The New York Times – the Upshot, no less – is feeling the love for sociology today. Which is great. Neil Irwin suggests that sociologists have a lot to say about the current state of affairs in the U.S., and perhaps might merit a little more attention relative to you-know-who.

Irwin emphasizes sociologists’ understanding “how tied up work is with a sense of purpose and identity,” quotes Michèle Lamont and Herb Gans, and mentions the work of Ofer Sharone, Jennifer Silva, and Matt Desmond.

Which all reinforces something I’ve been thinking about for a while—that ethnography, that often-maligned, inadequately scientific method—is the sociology most likely to break through to policymakers and the larger public. Besides Evicted, what other sociologists have made it into the consciousness of policy types in the last couple of years? Of the four who immediately pop to mind—Kathy Edin, Alice Goffman, Arlie Hochschild and Sara Goldrick-Rab—three are ethnographers.

I think there are a couple reasons for this. One is that as applied microeconomics has moved more and more into the traditional territory of quantitative sociology, it has created a knowledge base that is weirdly parallel to sociology, but not in very direct communication with it, because economists tend to discount work that isn’t produced by economics.

And that knowledge base is much more tapped into policy conversations because the status of economics and a long history of preexisting links between economics and government.

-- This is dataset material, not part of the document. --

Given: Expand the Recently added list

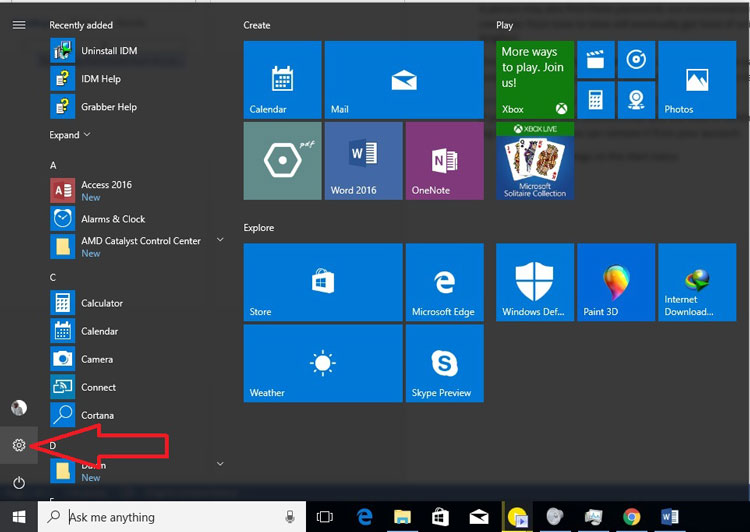Looking at the screenshot, I should coord(70,135).
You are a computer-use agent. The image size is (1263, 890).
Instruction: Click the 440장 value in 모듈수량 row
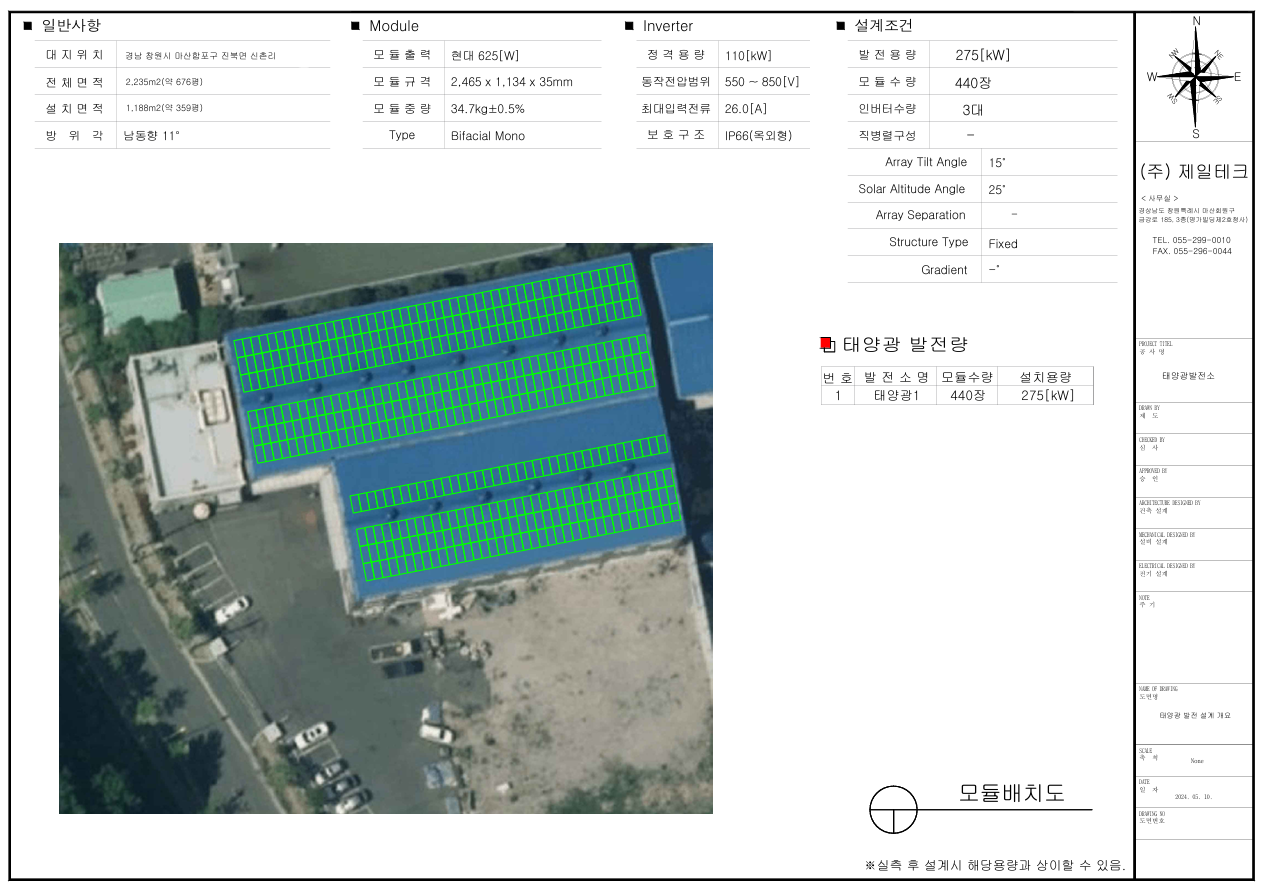(973, 82)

So if anything I think the Raj Chettys of the world—who, to be clear, are doing work that is incredibly interesting—probably make it harder for quantitative sociology to get attention.

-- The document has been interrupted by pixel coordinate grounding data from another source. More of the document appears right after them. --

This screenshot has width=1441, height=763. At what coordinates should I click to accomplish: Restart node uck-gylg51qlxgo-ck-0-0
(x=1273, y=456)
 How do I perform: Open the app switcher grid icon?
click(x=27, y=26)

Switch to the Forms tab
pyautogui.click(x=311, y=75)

But it’s not just quantitative sociology’s inability to be heard that comes into play. It’s also the positive attraction of ethnography. Ethnography gives us stories—often causal stories, about the effects of landlord-tenant law or the fraying safety net or welfare reform or unemployment policy—and puts human flesh on statistics. And those stories about how social circumstances or policy changes lead people to behave in particular, understandable ways, can change people’s thinking.

Indeed, Robert Shiller’s presidential address at the AEA this year argued for “narrative economics”—that narratives about the world have huge economic effects. Of course, his recommendation was that economists use epidemiological models to study the spread of narratives, which to my mind kind of misses the point, but still.

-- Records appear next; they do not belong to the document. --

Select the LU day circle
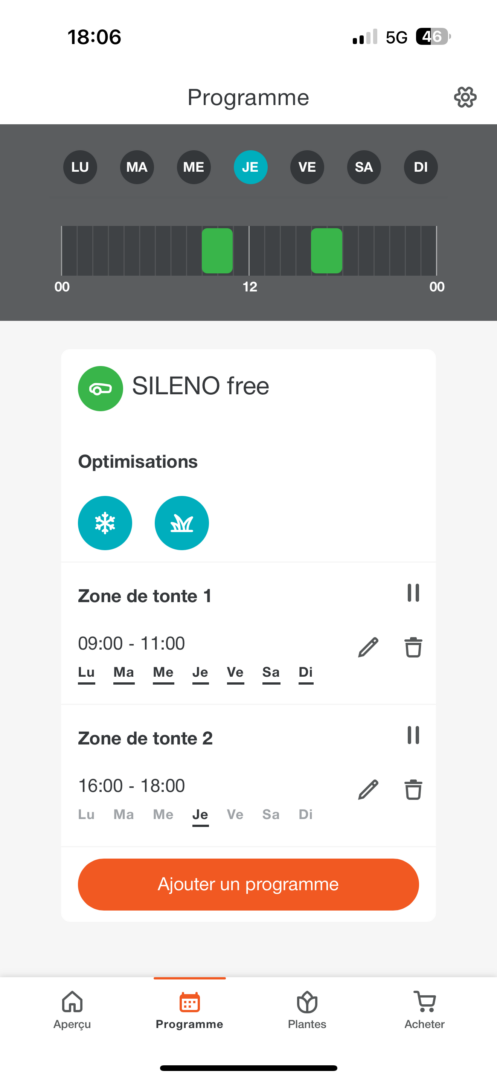Screen dimensions: 497x1080 pos(81,167)
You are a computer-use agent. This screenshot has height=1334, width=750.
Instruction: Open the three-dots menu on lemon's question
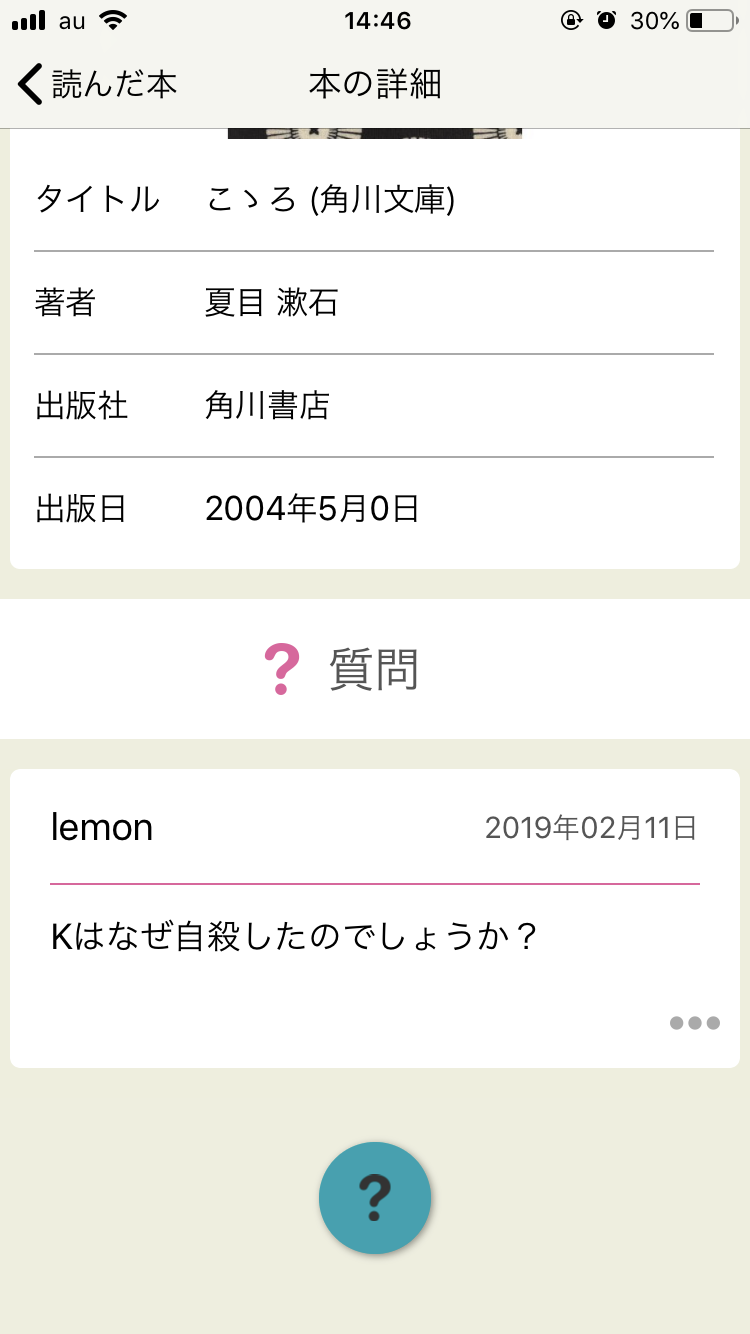(x=694, y=1023)
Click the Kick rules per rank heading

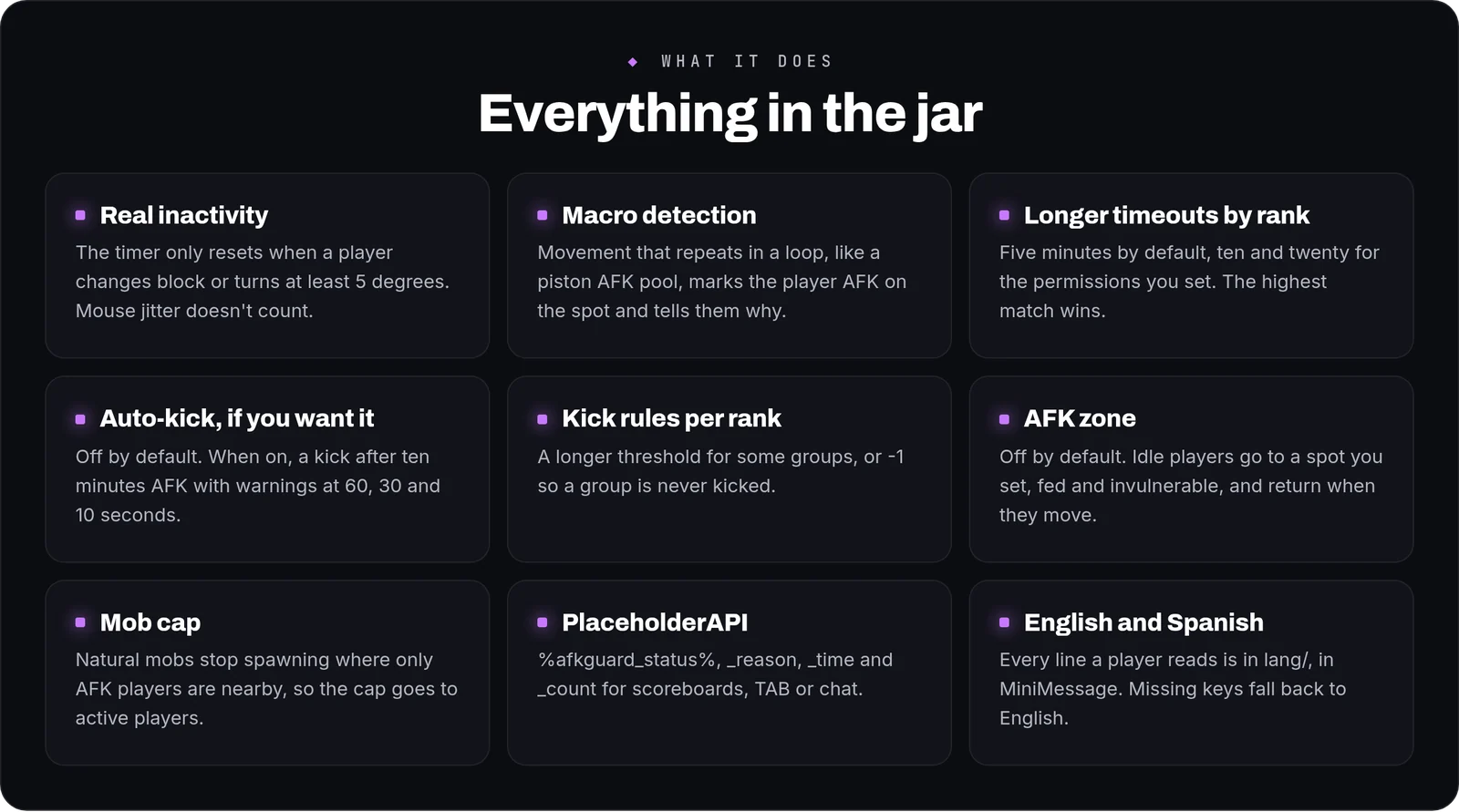pyautogui.click(x=671, y=419)
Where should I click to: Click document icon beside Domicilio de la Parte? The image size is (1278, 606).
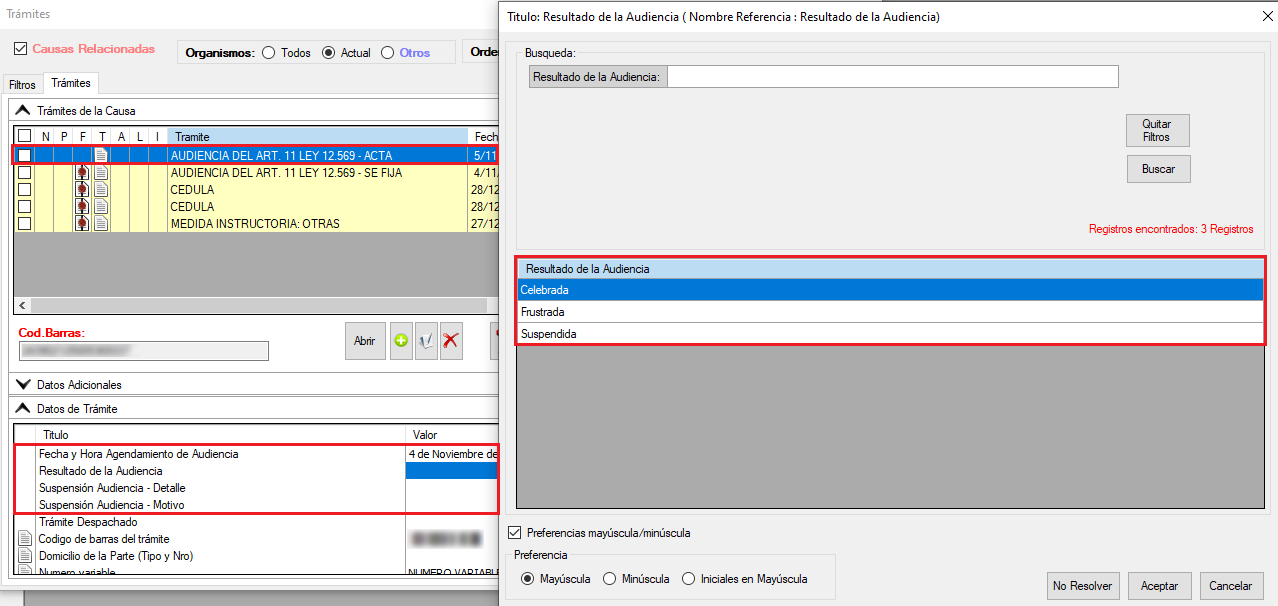tap(25, 556)
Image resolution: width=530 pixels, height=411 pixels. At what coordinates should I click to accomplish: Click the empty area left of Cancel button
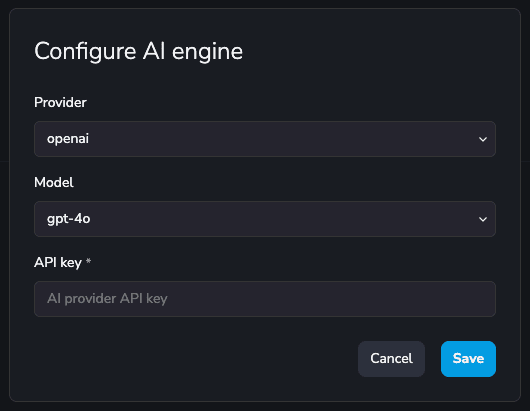196,359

The risk, I suppose, is that readers will overgeneralize from ethnography, when that’s not what it’s meant for. They read Evicted, find it compelling, and come up with solutions to the problems of low-income Milwaukeeans that don’t work, because they’re based on evidence from a couple of communities in a single city.

But I’m honestly not too worried about that. The more likely impact, I think, is that people realize “hey, eviction is a really important piece of the poverty problem” and give it attention as an issue. And lots of quantitative folks, including both sociologists and economists, will take that insight and run with it and collect and analyze new data on housing—advancing the larger conversation.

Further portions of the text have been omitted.